VICTIMS AND PERPETRATORS IN GERMANY

My father was a German Jew who left Germany in 1933.  After the war he steadfastly  refused to buy anything German.  In the early 1960s the city of Munich invited former Jewish residents to visit the city, and we drove there as a family.  It was a healing experience.

In 1995 I went to Berlin and visited a photographic exhibition detailing the destruction of Berlin in 1945.  The first section showed Berlin reduced to ‘the pile of rubble outside Potsdam’ (Bertolt Brecht).  The second section detailed all the cities destroyed by Germany – Rotterdam, Coventry, Leningrad etc.  It is this German frankness in facing up to the crimes of the past that enabled both him and later me to reclaim German citizenship.  It is summed up in the plaque on the ruined spire of the Kaiser Wilhelm Memorial Church in Berlin:

“This tower has been kept in its ruined state as a memorial to the judgement of God which fell on our people in the war years.”

WHAT JESUS SAID 

Jesus lived at a  time of violence and oppression, e.g. the Galilean pilgrims “whose blood Pilate had mingled with their sacrifices.”  (Luke 13.1)  Jesus’ teaching on how to break the cycle of violence was radical:

“I say to you, Do not resist an evildoer.
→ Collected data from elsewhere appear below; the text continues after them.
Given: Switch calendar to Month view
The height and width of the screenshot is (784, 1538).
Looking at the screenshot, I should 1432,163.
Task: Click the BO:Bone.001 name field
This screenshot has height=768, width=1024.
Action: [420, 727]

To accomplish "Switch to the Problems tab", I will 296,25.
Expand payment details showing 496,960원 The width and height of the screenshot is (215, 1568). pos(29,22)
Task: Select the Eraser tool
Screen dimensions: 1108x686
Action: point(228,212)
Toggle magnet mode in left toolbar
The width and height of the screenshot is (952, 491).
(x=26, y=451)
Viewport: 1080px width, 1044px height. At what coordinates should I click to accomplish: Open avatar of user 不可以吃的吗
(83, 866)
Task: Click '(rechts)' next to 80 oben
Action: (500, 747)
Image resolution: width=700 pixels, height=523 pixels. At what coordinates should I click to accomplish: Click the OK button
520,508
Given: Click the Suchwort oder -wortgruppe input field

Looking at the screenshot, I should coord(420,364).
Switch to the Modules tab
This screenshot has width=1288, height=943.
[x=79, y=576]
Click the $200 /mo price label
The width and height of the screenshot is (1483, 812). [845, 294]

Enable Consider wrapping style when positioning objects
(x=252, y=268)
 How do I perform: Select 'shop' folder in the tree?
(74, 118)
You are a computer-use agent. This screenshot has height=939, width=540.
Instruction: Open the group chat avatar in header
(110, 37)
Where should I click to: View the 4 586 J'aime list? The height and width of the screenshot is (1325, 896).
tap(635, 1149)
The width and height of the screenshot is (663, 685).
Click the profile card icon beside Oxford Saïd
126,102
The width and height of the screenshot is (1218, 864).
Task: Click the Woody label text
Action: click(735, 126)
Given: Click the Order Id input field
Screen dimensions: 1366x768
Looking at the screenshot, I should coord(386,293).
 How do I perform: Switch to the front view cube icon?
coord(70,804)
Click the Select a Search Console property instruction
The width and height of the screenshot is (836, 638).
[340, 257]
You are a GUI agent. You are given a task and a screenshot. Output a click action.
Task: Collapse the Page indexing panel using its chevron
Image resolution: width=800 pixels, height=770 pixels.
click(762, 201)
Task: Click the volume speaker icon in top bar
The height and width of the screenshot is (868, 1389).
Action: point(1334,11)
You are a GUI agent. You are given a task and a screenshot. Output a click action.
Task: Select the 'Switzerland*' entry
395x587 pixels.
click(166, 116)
But if anyone strikes you on the right cheek, turn the other also; and if anyone wants to sue you and take your coat, give your cloak as well; and if anyone forces you to go one mile, go also the second mile… Love your enemies and pray for those who persecute you…” (Matthew 5.39-41, 44) 

Checkpoint outside Ramallah 2004

ROADMAP TO PEACE

The real roadmap to peace will start when both Israelis and Palestinians acknowledge their joint history of being both victims and perpetrators. Both peoples need to acknowledge their shared and tangled history.   The Church calls it repentance.